How To Treat A Cat Eye Infection At Home
Eye infections in cats can be a very serious problem. However, many times you can treat your cat at home without having to take him or her to the veterinarian. It is important that you follow these steps exactly as outlined in order to help speed up recovery and ensure proper treatment for your pet cat.
Take a clean washcloth, towel or paper towel and wet it with warm water.
To begin, you’ll want to take a clean washcloth, towel or paper towel and wet it with warm water. While cold water will work just as well, warm water is better as it’s less likely to cause irritation on your cat’s sensitive skin.
If you have any other pets in the house that are not infected by this eye infection yet, it would be wise to disinfect their bedding with bleach so that they don’t catch the infection themselves.
Rub the cloth against your cat’s inner eyelid.
You’ll need a moist cloth and warm water. Gently wipe the infected area, being careful not to rub too hard on your cat’s delicate skin. Repeat as needed until you have removed all of the discharge.
Do this a few times.
Do this a few times a day until the symptoms subside. Do not use anything that is not specifically for use on cats, including human medications. Do not use any type of soap or alcohol, as these can cause further irritation and harm your pet’s eyes.
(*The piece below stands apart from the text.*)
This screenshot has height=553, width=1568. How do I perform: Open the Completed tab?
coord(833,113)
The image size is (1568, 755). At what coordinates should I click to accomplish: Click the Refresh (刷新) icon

Also avoid eye drops or ointments unless it is prescribed by your veterinarian—they may make it harder to see if you need help with the infection.*
- Note: Your cat should be examined by a vet before attempting to treat an eye infection at home.
Get some clean saline solution from a store.
The first step to treating a cat eye infection at home is getting some clean saline solution. You can find this in most pharmacies, supermarkets and pet stores. It’s also available from your vet as well as veterinary clinics and hospitals.
You can get saline solution from almost anywhere, so don’t worry about where you’ll find it—just make sure it’s sterile and clean before you use it on your feline friend!
Dip a cotton ball into the saline solution.
Dip a cotton ball into the saline solution. You should use a clean, soft cotton ball that is not too wet and not so dry it will pull out your eye lashes.
- Do NOT use a swab, Q-tip, washcloth or towel because they will scratch your eye and irritate it further.
- Do NOT use tissues or paper towels because they might fall into the eye during treatment and scratch it instead of cleaning it.
Wipe the cotton ball around your cat’s eyes to remove any gunk.
- You will need a clean cotton ball to wipe your cat’s eyes with. Do not use your fingers or dirty cotton balls, as this can cause infection.
- The inner eyelid should only be cleaned by you if you are an experienced veterinarian who has been taught how to do so properly, which is why we recommend using a cotton swab instead of a clean cotton ball in this area of the eye if you feel comfortable doing so.
- Never touch the outer surface of your cat’s eye because it may cause him or her pain and further damage his or her vision by forcing liquid into their eyes due to tears coming out through osmosis pressure when being touched against their will (instead of voluntarily crying).
Recommend making an appointment with a veterinarian for your pet cat if you find that there is any type of eye discharge or irritation present for more than 24 hours, even if you have treated your cat at home
If you have a cat, and it has any type of eye discharge or irritation present for more than 24 hours, even if you have treated your cat at home, then I recommend making an appointment with a veterinarian. If you are able to treat your pet’s eye infection using home remedies, then great! However, some infections require veterinary attention.
It is important to note that there are many types of eye drops that can be used for cats: saline solution (which can be purchased at most pharmacies), solutions specifically made for cats’ eyes (such as “Tears Pro” from VET-A-MED) and human over-the-counter products such as Visine. The latter should only be used sparingly since they contain potentially harmful ingredients such as benzalkonium chloride and phenylephrine hydrochloride; these chemicals can cause irritation or other side effects in humans but may not pose the same risks when applied directly into the eye of an animal like a cat whose anatomy is different than ours due to its size relative mine (i.e., bigger).
While you may be able to treat your cat’s eye infection at home, it is important to know when you should consult with a veterinarian. If your cat’s eyes are still irritated after 24 hours of treatment or if they seem worse than when you started, then it is time to make an appointment with your vet.